Bolsonaro pede ao STF para cumprir pena exclusivamente em prisão domiciliar

Defesa alega “risco à vida” e cita fragilidade de saúde do ex-presidente em pedido encaminhado a Alexandre de Moraes
Foto: Wilton Junior

Brasília (DF) – A defesa do ex-presidente Jair Bolsonaro (PL) protocolou uma petição no Supremo Tribunal Federal (STF) solicitando que a eventual pena pela condenação por tentativa de golpe de Estado seja cumprida integralmente em regime domiciliar, com uso de tornozeleira eletrônica.
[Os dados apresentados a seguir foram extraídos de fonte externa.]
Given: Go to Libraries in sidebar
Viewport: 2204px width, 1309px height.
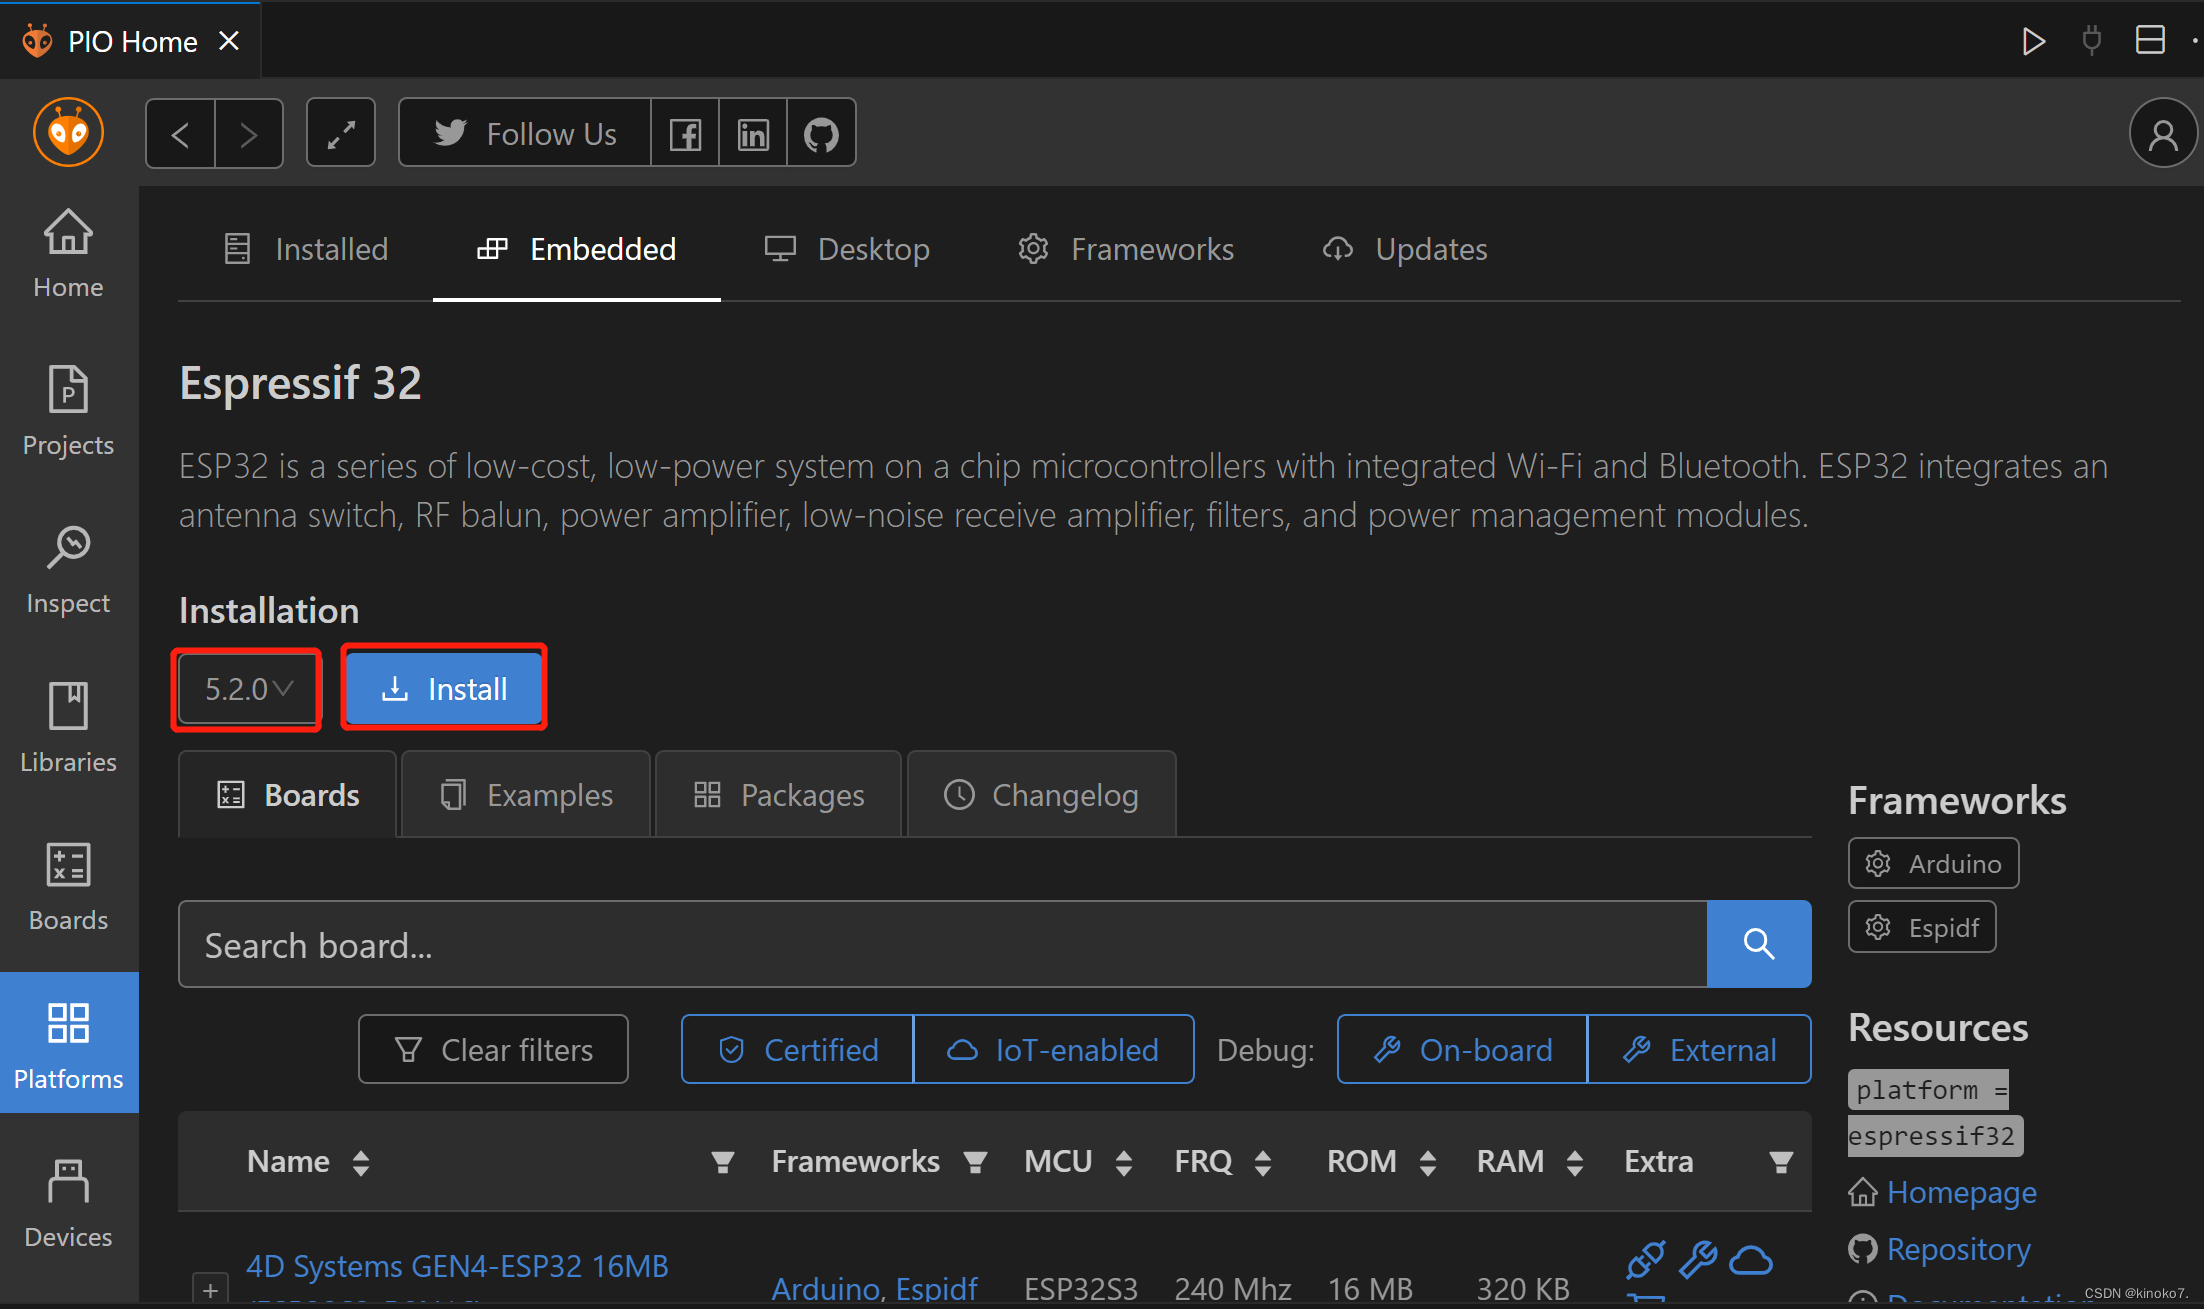Looking at the screenshot, I should [x=68, y=728].
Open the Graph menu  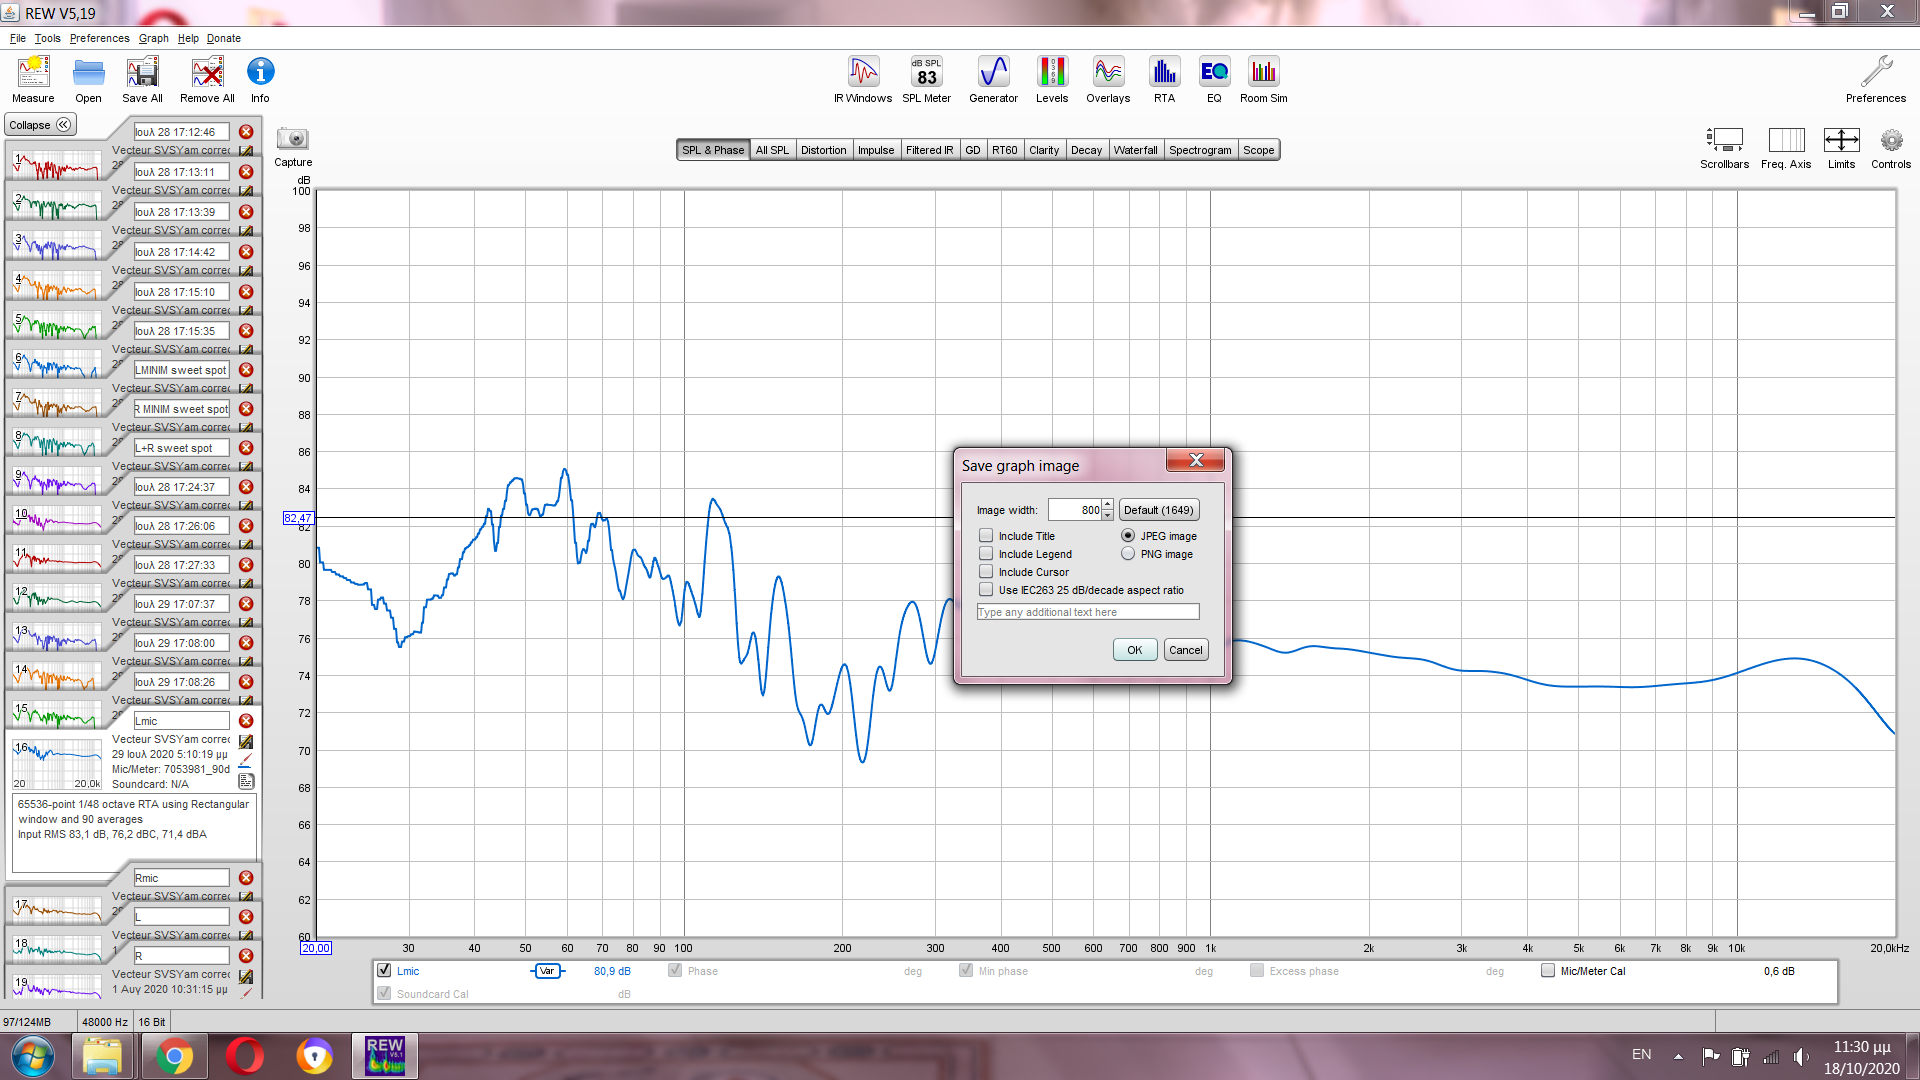(x=153, y=38)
O pedido foi endereçado ao ministro Alexandre de Moraes, relator da ação.

Os advogados afirmam que submeter Bolsonaro a um estabelecimento prisional representaria, segundo eles, um “risco concreto e imediato” à integridade física e à vida do ex-presidente. O documento critica as condições da Penitenciária da Papuda — onde Bolsonaro poderia ser enviado — e ressalta que o ambiente carcerário seria incompatível com o estado de saúde do político.

A defesa sustenta que Bolsonaro enfrenta uma série de problemas clínicos, incluindo infecções pulmonares recorrentes, esofagite, gastrite e câncer de pele, além de sequelas persistentes do atentado de 2018 e episódios frequentes de soluço. De acordo com a equipe jurídica, o quadro justificaria autorização excepcional para que ele deixe a residência apenas para atendimentos médicos.

Os advogados também mencionam como precedente o caso do ex-presidente Fernando Collor, condenado por corrupção e autorizado a cumprir pena em sua casa, decisão tomada pelo próprio Moraes.

Condenação ainda não está em fase de execução

Embora tenha sido condenado em setembro a 27 anos e três meses de prisão pela tentativa de golpe, Bolsonaro ainda não iniciou o cumprimento da pena porque o processo segue em fase de recursos. O primeiro embargo de declaração já foi rejeitado pelo STF, e a defesa tem até domingo (23) para apresentar novos embargos.

Alexandre de Moraes, no entanto, pode entender que eventual novo recurso tenha caráter meramente protelatório. Nesse caso, o ministro pode declarar o fim da fase recursal e determinar o início imediato da execução da pena.

Atualmente, Bolsonaro cumpre prisão domiciliar desde agosto, mas não em razão da condenação: a medida foi imposta por descumprimento de determinações judiciais e por suposta obstrução das investigações relativas à tentativa de golpe.